Fear and Self-Censorship in Vladimir Putin's Russia

Gessen, Masha
June 2005
Nieman Reports;Summer2005, Vol. 59 Issue 2, p115
This article reprints an article on news censorship in Russia by Masha Gessen, which appeared in the January 2005 issue of The Boston Globe. On Monday, December 20, 2004, Russia celebrated Secret Police Day. Once an obscure date, it has acquired a high profile in recent years, with banquets, speeches by highly placed officials, and commemorative banners all over Moscow. That same day, in two different courtrooms-- one in Moscow and one in the Siberian city of Krasnoyarsk--judges handed down two verdicts. One concerned 7 members of the radical National Bolshevik Party who in August took over the office of the minister of health to protest a bill then pending in Parliament.
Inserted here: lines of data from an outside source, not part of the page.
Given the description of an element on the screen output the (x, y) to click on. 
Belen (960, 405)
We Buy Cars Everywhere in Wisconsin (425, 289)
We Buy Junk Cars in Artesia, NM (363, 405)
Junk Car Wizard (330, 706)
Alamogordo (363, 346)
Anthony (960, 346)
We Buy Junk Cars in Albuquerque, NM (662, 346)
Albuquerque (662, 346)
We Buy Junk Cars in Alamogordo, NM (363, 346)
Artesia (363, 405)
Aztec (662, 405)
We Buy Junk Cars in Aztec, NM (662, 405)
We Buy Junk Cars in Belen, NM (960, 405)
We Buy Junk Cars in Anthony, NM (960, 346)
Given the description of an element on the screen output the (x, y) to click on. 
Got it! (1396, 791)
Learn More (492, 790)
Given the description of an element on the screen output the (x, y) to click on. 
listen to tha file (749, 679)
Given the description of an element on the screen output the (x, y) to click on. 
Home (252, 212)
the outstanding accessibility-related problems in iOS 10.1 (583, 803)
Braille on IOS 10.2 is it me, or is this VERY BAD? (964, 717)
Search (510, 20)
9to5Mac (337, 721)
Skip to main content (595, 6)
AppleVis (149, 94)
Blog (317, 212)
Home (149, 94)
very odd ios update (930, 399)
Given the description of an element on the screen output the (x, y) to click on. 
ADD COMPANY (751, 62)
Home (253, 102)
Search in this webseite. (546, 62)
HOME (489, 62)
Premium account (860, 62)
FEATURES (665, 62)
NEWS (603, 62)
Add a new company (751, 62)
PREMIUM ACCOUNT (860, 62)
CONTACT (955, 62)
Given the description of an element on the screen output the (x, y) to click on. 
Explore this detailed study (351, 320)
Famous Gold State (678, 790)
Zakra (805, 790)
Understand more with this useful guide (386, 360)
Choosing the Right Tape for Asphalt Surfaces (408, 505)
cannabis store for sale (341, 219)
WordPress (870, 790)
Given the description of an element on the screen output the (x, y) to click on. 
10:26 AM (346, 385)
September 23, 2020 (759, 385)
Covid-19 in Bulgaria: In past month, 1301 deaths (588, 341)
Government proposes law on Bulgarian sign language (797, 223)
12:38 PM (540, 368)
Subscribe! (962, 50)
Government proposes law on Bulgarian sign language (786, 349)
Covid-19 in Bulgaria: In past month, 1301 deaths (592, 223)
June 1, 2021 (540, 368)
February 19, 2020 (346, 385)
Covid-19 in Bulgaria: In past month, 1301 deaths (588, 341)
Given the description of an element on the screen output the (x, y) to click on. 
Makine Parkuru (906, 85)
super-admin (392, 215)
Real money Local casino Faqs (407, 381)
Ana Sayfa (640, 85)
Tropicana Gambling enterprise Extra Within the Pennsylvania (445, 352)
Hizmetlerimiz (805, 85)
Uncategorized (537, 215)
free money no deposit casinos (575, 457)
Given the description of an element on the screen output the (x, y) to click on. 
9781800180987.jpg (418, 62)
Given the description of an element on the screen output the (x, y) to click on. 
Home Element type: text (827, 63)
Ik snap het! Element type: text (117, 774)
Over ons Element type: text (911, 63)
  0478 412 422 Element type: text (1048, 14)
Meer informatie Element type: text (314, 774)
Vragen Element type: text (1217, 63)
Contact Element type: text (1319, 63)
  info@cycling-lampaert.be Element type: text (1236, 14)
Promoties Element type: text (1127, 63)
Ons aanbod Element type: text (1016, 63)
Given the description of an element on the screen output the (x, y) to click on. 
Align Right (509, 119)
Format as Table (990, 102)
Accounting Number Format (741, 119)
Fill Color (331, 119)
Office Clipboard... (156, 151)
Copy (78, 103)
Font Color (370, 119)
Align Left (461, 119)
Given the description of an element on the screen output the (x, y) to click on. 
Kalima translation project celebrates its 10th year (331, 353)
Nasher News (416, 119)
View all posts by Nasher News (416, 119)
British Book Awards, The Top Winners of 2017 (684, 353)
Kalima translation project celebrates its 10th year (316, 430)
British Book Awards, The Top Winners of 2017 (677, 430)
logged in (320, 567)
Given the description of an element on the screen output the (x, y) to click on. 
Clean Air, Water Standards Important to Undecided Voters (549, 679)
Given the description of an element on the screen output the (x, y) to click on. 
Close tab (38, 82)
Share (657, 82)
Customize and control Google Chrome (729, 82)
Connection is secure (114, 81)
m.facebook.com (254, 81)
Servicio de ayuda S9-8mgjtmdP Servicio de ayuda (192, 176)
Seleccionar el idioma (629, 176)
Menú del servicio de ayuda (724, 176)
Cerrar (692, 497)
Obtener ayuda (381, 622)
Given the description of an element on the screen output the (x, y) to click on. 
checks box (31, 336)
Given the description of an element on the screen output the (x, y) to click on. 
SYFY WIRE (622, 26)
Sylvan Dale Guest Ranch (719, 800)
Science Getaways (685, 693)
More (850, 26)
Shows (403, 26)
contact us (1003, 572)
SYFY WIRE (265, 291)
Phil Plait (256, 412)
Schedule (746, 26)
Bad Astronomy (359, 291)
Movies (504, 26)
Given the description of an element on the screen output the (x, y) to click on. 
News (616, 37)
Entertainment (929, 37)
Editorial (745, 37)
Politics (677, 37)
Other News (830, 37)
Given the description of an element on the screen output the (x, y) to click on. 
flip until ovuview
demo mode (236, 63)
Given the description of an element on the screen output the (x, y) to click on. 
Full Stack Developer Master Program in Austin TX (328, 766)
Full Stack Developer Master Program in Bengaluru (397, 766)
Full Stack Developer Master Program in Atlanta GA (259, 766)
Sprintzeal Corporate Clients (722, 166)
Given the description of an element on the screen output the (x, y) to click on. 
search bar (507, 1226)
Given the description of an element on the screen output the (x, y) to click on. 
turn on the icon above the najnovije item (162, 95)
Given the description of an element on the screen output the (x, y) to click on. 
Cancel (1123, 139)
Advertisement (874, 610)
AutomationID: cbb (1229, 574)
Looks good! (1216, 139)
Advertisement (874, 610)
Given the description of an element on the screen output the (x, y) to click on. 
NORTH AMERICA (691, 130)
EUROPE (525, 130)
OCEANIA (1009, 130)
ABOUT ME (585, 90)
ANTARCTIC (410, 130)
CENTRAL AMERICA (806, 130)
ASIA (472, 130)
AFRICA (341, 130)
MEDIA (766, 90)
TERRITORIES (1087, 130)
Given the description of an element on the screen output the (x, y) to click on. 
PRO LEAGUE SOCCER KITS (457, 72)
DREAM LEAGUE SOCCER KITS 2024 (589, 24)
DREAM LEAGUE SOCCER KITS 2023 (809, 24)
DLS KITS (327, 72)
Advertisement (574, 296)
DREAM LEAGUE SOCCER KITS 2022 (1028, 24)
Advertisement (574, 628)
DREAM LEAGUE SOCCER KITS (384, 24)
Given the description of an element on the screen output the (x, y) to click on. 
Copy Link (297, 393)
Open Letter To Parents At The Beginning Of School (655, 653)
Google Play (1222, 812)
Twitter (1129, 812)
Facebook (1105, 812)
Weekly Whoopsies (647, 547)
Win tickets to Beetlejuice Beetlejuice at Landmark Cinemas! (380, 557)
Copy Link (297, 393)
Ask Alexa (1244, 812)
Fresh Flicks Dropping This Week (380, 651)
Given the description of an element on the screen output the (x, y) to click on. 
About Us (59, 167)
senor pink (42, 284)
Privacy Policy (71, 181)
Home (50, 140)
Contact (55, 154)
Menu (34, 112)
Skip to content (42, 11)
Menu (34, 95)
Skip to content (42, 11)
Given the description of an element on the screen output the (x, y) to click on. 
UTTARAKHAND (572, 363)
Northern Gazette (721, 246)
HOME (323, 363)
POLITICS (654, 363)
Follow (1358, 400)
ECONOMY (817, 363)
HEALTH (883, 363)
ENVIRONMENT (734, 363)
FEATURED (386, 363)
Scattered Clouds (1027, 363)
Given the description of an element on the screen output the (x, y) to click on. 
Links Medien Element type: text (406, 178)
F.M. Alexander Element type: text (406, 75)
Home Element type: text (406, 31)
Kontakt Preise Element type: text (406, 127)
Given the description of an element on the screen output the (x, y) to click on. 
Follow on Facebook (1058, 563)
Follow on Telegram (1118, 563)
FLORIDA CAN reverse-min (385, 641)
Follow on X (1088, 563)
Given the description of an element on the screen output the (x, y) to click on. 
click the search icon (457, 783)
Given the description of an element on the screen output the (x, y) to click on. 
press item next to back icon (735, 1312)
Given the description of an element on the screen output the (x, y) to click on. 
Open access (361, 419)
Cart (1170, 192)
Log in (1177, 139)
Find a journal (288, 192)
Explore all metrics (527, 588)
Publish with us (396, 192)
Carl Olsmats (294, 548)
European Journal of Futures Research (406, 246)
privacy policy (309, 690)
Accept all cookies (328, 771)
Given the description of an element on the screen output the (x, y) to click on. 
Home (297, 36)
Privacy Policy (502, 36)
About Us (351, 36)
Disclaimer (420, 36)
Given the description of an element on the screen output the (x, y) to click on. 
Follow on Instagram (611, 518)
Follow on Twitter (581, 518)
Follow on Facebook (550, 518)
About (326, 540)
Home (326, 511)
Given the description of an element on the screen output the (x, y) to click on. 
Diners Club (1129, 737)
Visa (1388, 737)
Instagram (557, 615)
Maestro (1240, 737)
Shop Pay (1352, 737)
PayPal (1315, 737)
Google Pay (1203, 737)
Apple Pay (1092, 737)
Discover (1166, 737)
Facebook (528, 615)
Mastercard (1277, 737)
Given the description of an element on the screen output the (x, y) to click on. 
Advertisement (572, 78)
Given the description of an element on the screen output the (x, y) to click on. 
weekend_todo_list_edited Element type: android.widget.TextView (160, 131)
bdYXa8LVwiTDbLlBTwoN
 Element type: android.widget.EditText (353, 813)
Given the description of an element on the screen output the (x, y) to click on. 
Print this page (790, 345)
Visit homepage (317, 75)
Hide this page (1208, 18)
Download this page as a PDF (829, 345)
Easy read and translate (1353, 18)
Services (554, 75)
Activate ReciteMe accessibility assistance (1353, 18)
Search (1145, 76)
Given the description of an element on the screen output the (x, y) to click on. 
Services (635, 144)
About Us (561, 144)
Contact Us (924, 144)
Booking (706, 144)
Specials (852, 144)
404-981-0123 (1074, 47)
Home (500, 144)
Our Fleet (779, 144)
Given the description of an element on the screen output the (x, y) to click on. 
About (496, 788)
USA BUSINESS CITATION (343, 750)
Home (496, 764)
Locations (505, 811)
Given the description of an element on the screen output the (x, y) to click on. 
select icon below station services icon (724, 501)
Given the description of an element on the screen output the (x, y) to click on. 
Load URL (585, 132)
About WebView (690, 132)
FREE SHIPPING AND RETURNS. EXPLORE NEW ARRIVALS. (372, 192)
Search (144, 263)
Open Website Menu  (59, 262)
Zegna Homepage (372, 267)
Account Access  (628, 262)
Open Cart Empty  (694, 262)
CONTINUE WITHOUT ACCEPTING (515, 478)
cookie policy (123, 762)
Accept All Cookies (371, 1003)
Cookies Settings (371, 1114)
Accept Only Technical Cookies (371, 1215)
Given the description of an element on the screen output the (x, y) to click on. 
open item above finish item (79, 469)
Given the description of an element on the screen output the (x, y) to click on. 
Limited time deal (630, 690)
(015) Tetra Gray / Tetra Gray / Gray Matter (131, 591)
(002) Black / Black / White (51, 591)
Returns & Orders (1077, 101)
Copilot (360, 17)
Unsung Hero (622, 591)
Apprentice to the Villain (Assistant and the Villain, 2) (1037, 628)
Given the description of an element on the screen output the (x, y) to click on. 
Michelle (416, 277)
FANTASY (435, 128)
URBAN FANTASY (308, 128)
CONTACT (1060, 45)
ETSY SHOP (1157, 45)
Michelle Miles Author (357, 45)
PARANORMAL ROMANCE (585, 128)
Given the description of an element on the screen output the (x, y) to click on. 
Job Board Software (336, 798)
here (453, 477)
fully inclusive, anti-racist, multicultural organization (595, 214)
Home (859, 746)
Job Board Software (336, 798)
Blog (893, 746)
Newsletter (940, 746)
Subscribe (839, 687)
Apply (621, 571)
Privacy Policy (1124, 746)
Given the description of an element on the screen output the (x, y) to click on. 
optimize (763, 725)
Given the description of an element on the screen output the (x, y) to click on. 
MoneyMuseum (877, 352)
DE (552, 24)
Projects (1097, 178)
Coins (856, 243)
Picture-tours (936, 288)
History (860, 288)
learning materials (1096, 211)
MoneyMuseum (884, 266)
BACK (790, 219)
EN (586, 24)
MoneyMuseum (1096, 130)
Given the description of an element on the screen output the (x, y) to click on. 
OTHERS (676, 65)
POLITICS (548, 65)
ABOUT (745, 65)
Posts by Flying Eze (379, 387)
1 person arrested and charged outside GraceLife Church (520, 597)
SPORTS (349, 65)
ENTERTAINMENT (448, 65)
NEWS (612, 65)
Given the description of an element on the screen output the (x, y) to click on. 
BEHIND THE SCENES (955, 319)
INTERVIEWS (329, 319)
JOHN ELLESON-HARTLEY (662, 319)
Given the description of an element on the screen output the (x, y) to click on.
All were sentenced to 5 years in prison. In Krasnoyarsk, another member of the same party, Andrei Skovorodnikov, was found guilty of using his personal Web site to insult President Vladimir Putin. His sentence: six months in prison. I am the deputy editor of an independent magazine called Bolshoy Gorod, a Moscow biweekly that covers both urban life and national politics. The day after the verdicts, the editor and I were planning our first issue in the new year, an important one for us because we are launching a redesign. And we had a problem: The two verdicts were the most ominous political events in months, the definitive indication that Russia had entered another age of state terror. In the last five years, Putin's government has systematically eradicated a variety of political freedoms, turning back Russia's attempts to build a democracy. A report released on December 20, 2004 by Freedom House, the U.S. human rights organization that monitors and advocates political freedom around the world, downgraded Russia to not free status, making it the only country that year noted for its backward movement. Russia no longer has the usual tools of democracy: a free media; free elections; or an independent judiciary.